Mostly action (and multiple nods to the classic trilogy including C-3PO getting blown apart, Leia joking about the Falcon‘s condition, and Luke on a speeder bike), the third issue of the series does end on an interesting note suggesting that Obi-Wan Kenobi had left something for Luke in his hovel on Tatooine that will likely become important in the series somewhere down the line.
The storyline also explores Luke’s need to prove himself worthy of a father’s legacy and Kenobi’s teaching while still not understanding how to grow into the Jedi is destined to become which leads him to taking dangerous risks to protect his friends and complete their mission despite the Dark Lord of the Sith standing in his way. For fans.
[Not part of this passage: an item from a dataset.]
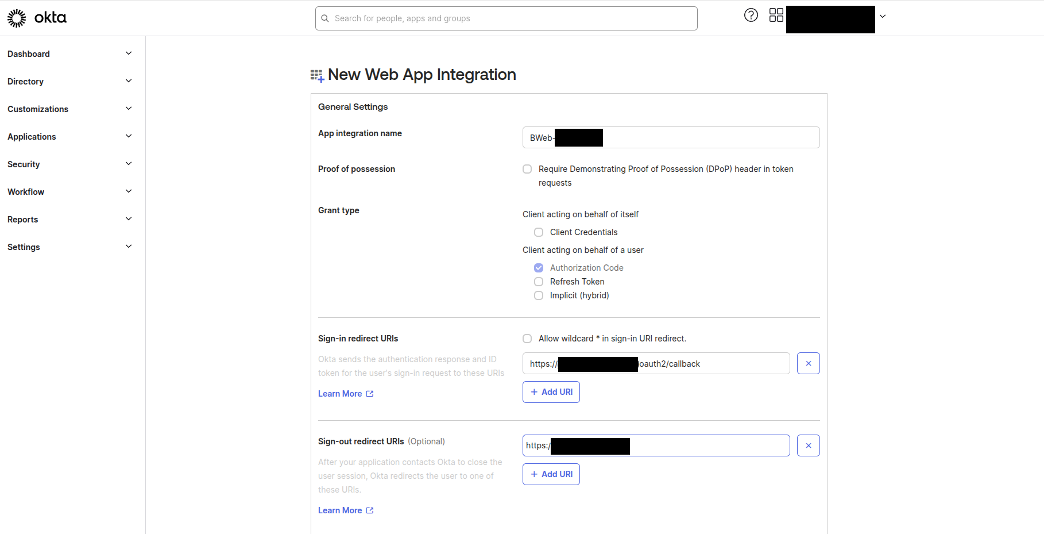Click Add URI under sign-out redirect URIs
Viewport: 1044px width, 534px height.
pyautogui.click(x=551, y=474)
Set on an alternate Earth where Gwen Stacy was bitten by a radioactive spider, I felt a bit lost reading the first issue of the series that, other than the look of Gwen as this world’s Spider-Woman, did little to sell me on the concept. The second issue, which picks up following our heroine getting her ass kicked by the Vulture, is a little more entertaining thanks in large part to the appearance of Spider-Ham as a delusional sidekick only the heavily-concussed Spider-Gwen can see and hear.
The rest of the comic continues the storyline from the first issue as Gwen puts off dealing with both her father and the Mary Janes, each interested in finding Gwen for different reasons. We also learn George Stacy has been replaced on the Spider-Woman case by this world’s Frank Castle who appears only moderately more reasonable than the regular Marvel Universe version.
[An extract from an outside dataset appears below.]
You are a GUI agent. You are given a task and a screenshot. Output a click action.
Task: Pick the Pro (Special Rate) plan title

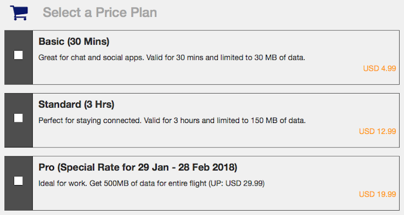(x=138, y=167)
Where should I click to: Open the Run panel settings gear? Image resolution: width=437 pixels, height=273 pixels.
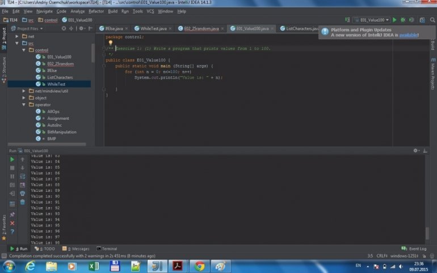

Other than Gwen (and the hallucinatory pig) the only variation of a well-known character that has caught my eye is that of crime lawyer Matt Murdock who is going to have to be given a much larger role to keep my interest (especially if the end of Gwen’s concussion means farewell to Spider-Ham). For fans.
Set 30 years in the future Rocket Raccoon #9 offers a glimpse at a possible dark future for Rocket and Groot. Long after their collective adventures have ended, and Groot has decided to stay on Earth without his friend (helping its heroes unlock the secret to his regenerative properties), a monster-sized Groot is terrorizing the planet destroying everything in sight. Who’s Tony Stark gonna call? Gundam-style Rocket Raccoon, that’s who!
Dark future stories of heroes are hardly anything new but writer Skootie Young still finds a way to infuse the comic’s zaniness and fun without getting lost in the grim future.
The twist near the end of the comic lessens the impact of the story a bit as it’s revealed we’re only seeing a simulation of one possible future of the pair. What makes the story work is Young flipping the idea that Groot keeps Rocket in line and that the raccoon’s loving friend might become something far more dark and dangerous without his questionable influence. Yeah, looks like Rocket Raccoon is a good influence after all (at least for a living tree turned Kaiju monster). Worth a look.